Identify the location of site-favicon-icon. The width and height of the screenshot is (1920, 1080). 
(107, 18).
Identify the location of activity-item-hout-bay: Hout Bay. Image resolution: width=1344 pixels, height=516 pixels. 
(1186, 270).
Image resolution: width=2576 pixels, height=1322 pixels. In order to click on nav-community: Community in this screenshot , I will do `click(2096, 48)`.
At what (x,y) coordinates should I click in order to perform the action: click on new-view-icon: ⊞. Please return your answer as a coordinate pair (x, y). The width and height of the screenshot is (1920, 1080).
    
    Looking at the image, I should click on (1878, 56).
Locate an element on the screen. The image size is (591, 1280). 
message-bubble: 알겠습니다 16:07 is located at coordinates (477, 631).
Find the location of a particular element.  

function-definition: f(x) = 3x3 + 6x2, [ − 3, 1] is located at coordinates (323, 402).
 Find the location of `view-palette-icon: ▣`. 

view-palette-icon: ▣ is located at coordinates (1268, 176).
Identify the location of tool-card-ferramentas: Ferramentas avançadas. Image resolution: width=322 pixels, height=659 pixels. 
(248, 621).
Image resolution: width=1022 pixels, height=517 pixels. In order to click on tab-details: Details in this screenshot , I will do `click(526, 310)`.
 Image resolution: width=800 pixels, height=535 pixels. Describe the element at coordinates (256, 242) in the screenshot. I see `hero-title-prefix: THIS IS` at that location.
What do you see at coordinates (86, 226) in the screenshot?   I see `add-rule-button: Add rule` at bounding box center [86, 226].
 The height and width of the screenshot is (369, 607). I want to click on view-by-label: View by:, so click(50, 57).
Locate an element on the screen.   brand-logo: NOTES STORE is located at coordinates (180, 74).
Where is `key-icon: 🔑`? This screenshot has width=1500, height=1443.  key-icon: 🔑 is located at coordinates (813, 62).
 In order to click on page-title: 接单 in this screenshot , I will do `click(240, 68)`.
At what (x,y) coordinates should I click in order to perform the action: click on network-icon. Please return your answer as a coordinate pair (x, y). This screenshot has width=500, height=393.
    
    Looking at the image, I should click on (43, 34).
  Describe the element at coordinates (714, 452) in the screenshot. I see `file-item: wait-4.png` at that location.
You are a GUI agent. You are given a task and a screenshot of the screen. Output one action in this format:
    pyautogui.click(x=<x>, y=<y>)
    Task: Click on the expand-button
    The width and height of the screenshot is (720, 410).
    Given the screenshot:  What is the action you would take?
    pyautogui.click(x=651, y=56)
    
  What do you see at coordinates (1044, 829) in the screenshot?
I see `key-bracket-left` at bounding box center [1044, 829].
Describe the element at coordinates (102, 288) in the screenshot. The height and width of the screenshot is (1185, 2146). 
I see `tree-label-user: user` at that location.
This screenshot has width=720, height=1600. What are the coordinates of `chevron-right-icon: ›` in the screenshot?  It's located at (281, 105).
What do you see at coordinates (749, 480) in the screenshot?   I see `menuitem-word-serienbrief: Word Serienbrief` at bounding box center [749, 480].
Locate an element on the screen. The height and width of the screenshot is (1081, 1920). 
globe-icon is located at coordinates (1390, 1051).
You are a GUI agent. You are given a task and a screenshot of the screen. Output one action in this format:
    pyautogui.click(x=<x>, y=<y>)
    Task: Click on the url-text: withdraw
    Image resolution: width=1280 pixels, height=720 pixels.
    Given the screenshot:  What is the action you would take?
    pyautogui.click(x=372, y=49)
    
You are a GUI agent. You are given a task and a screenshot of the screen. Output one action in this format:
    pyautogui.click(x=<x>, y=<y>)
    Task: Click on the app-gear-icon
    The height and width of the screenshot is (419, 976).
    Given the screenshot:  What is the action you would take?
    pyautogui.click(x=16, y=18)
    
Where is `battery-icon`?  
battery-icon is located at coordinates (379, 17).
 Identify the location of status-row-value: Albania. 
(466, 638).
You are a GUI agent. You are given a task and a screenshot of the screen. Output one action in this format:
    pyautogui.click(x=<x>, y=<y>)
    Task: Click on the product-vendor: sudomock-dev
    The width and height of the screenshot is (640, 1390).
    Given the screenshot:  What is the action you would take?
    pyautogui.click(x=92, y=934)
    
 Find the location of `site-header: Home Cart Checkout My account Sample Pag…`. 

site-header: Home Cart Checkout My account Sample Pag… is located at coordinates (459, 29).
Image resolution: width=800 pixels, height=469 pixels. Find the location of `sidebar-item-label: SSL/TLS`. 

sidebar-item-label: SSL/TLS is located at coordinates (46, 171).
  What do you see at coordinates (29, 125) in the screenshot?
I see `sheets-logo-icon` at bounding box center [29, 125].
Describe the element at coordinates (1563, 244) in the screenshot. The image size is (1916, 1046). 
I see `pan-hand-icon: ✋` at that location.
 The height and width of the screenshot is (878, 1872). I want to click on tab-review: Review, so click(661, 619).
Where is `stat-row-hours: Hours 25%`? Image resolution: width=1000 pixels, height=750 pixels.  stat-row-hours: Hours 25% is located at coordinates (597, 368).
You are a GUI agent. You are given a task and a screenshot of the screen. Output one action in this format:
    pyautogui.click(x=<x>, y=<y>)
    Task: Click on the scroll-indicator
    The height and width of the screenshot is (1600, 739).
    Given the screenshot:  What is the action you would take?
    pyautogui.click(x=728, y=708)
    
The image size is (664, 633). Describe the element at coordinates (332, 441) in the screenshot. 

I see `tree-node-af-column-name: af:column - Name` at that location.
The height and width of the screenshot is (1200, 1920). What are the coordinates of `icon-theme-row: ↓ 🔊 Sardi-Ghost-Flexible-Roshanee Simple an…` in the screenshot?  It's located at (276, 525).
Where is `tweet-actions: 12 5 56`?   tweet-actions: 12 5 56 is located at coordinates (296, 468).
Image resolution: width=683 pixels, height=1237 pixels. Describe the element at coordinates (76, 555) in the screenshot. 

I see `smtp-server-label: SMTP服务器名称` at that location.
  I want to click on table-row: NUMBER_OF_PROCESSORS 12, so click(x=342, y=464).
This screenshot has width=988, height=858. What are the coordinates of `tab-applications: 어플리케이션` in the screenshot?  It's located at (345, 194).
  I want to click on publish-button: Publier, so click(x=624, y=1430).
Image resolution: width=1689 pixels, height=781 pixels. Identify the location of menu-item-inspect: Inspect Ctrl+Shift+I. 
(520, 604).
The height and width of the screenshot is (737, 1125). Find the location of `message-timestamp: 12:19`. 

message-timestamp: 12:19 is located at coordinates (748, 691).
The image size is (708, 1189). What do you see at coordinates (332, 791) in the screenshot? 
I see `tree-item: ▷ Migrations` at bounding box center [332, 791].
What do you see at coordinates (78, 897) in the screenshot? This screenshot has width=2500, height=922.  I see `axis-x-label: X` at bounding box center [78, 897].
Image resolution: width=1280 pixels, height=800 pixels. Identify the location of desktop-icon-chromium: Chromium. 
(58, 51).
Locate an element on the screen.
_ _ _
(Task directions)
Convert the records above into a JSON list of strings, with one string for each line and blank lines omitted.

(Solution for this exercise)
[
  "Identify the location of site-favicon-icon. The width and height of the screenshot is (1920, 1080). ",
  "(107, 18).",
  "Identify the location of activity-item-hout-bay: Hout Bay. Image resolution: width=1344 pixels, height=516 pixels. ",
  "(1186, 270).",
  "Image resolution: width=2576 pixels, height=1322 pixels. In order to click on nav-community: Community in this screenshot , I will do `click(2096, 48)`.",
  "At what (x,y) coordinates should I click in order to perform the action: click on new-view-icon: ⊞. Please return your answer as a coordinate pair (x, y). The width and height of the screenshot is (1920, 1080).",
  "    Looking at the image, I should click on (1878, 56).",
  "Locate an element on the screen. The image size is (591, 1280). ",
  "message-bubble: 알겠습니다 16:07 is located at coordinates (477, 631).",
  "Find the location of a particular element.  ",
  "function-definition: f(x) = 3x3 + 6x2, [ − 3, 1] is located at coordinates (323, 402).",
  " Find the location of `view-palette-icon: ▣`. ",
  "view-palette-icon: ▣ is located at coordinates (1268, 176).",
  "Identify the location of tool-card-ferramentas: Ferramentas avançadas. Image resolution: width=322 pixels, height=659 pixels. ",
  "(248, 621).",
  "Image resolution: width=1022 pixels, height=517 pixels. In order to click on tab-details: Details in this screenshot , I will do `click(526, 310)`.",
  " Image resolution: width=800 pixels, height=535 pixels. Describe the element at coordinates (256, 242) in the screenshot. I see `hero-title-prefix: THIS IS` at that location.",
  "What do you see at coordinates (86, 226) in the screenshot?   I see `add-rule-button: Add rule` at bounding box center [86, 226].",
  " The height and width of the screenshot is (369, 607). I want to click on view-by-label: View by:, so click(50, 57).",
  "Locate an element on the screen.   brand-logo: NOTES STORE is located at coordinates (180, 74).",
  "Where is `key-icon: 🔑`? This screenshot has width=1500, height=1443.  key-icon: 🔑 is located at coordinates (813, 62).",
  " In order to click on page-title: 接单 in this screenshot , I will do `click(240, 68)`.",
  "At what (x,y) coordinates should I click in order to perform the action: click on network-icon. Please return your answer as a coordinate pair (x, y). This screenshot has width=500, height=393.",
  "    Looking at the image, I should click on (43, 34).",
  "  Describe the element at coordinates (714, 452) in the screenshot. I see `file-item: wait-4.png` at that location.",
  "You are a GUI agent. You are given a task and a screenshot of the screen. Output one action in this format:",
  "    pyautogui.click(x=<x>, y=<y>)",
  "    Task: Click on the expand-button",
  "    The width and height of the screenshot is (720, 410).",
  "    Given the screenshot:  What is the action you would take?",
  "    pyautogui.click(x=651, y=56)",
  "  What do you see at coordinates (1044, 829) in the screenshot?",
  "I see `key-bracket-left` at bounding box center [1044, 829].",
  "Describe the element at coordinates (102, 288) in the screenshot. The height and width of the screenshot is (1185, 2146). ",
  "I see `tree-label-user: user` at that location.",
  "This screenshot has width=720, height=1600. What are the coordinates of `chevron-right-icon: ›` in the screenshot?  It's located at (281, 105).",
  "What do you see at coordinates (749, 480) in the screenshot?   I see `menuitem-word-serienbrief: Word Serienbrief` at bounding box center [749, 480].",
  "Locate an element on the screen. The height and width of the screenshot is (1081, 1920). ",
  "globe-icon is located at coordinates (1390, 1051).",
  "You are a GUI agent. You are given a task and a screenshot of the screen. Output one action in this format:",
  "    pyautogui.click(x=<x>, y=<y>)",
  "    Task: Click on the url-text: withdraw",
  "    Image resolution: width=1280 pixels, height=720 pixels.",
  "    Given the screenshot:  What is the action you would take?",
  "    pyautogui.click(x=372, y=49)",
  "You are a GUI agent. You are given a task and a screenshot of the screen. Output one action in this format:",
  "    pyautogui.click(x=<x>, y=<y>)",
  "    Task: Click on the app-gear-icon",
  "    The height and width of the screenshot is (419, 976).",
  "    Given the screenshot:  What is the action you would take?",
  "    pyautogui.click(x=16, y=18)",
  "Where is `battery-icon`?  ",
  "battery-icon is located at coordinates (379, 17).",
  " Identify the location of status-row-value: Albania. ",
  "(466, 638).",
  "You are a GUI agent. You are given a task and a screenshot of the screen. Output one action in this format:",
  "    pyautogui.click(x=<x>, y=<y>)",
  "    Task: Click on the product-vendor: sudomock-dev",
  "    The width and height of the screenshot is (640, 1390).",
  "    Given the screenshot:  What is the action you would take?",
  "    pyautogui.click(x=92, y=934)",
  " Find the location of `site-header: Home Cart Checkout My account Sample Pag…`. ",
  "site-header: Home Cart Checkout My account Sample Pag… is located at coordinates (459, 29).",
  "Image resolution: width=800 pixels, height=469 pixels. Find the location of `sidebar-item-label: SSL/TLS`. ",
  "sidebar-item-label: SSL/TLS is located at coordinates (46, 171).",
  "  What do you see at coordinates (29, 125) in the screenshot?",
  "I see `sheets-logo-icon` at bounding box center [29, 125].",
  "Describe the element at coordinates (1563, 244) in the screenshot. The image size is (1916, 1046). ",
  "I see `pan-hand-icon: ✋` at that location.",
  " The height and width of the screenshot is (878, 1872). I want to click on tab-review: Review, so click(661, 619).",
  "Where is `stat-row-hours: Hours 25%`? Image resolution: width=1000 pixels, height=750 pixels.  stat-row-hours: Hours 25% is located at coordinates (597, 368).",
  "You are a GUI agent. You are given a task and a screenshot of the screen. Output one action in this format:",
  "    pyautogui.click(x=<x>, y=<y>)",
  "    Task: Click on the scroll-indicator",
  "    The height and width of the screenshot is (1600, 739).",
  "    Given the screenshot:  What is the action you would take?",
  "    pyautogui.click(x=728, y=708)",
  "The image size is (664, 633). Describe the element at coordinates (332, 441) in the screenshot. ",
  "I see `tree-node-af-column-name: af:column - Name` at that location.",
  "The height and width of the screenshot is (1200, 1920). What are the coordinates of `icon-theme-row: ↓ 🔊 Sardi-Ghost-Flexible-Roshanee Simple an…` in the screenshot?  It's located at (276, 525).",
  "Where is `tweet-actions: 12 5 56`?   tweet-actions: 12 5 56 is located at coordinates (296, 468).",
  "Image resolution: width=683 pixels, height=1237 pixels. Describe the element at coordinates (76, 555) in the screenshot. ",
  "I see `smtp-server-label: SMTP服务器名称` at that location.",
  "  I want to click on table-row: NUMBER_OF_PROCESSORS 12, so click(x=342, y=464).",
  "This screenshot has width=988, height=858. What are the coordinates of `tab-applications: 어플리케이션` in the screenshot?  It's located at (345, 194).",
  "  I want to click on publish-button: Publier, so click(x=624, y=1430).",
  "Image resolution: width=1689 pixels, height=781 pixels. Identify the location of menu-item-inspect: Inspect Ctrl+Shift+I. ",
  "(520, 604).",
  "The height and width of the screenshot is (737, 1125). Find the location of `message-timestamp: 12:19`. ",
  "message-timestamp: 12:19 is located at coordinates (748, 691).",
  "The image size is (708, 1189). What do you see at coordinates (332, 791) in the screenshot? ",
  "I see `tree-item: ▷ Migrations` at bounding box center [332, 791].",
  "What do you see at coordinates (78, 897) in the screenshot? This screenshot has width=2500, height=922.  I see `axis-x-label: X` at bounding box center [78, 897].",
  "Image resolution: width=1280 pixels, height=800 pixels. Identify the location of desktop-icon-chromium: Chromium. ",
  "(58, 51).",
  "Locate an element on the screen."
]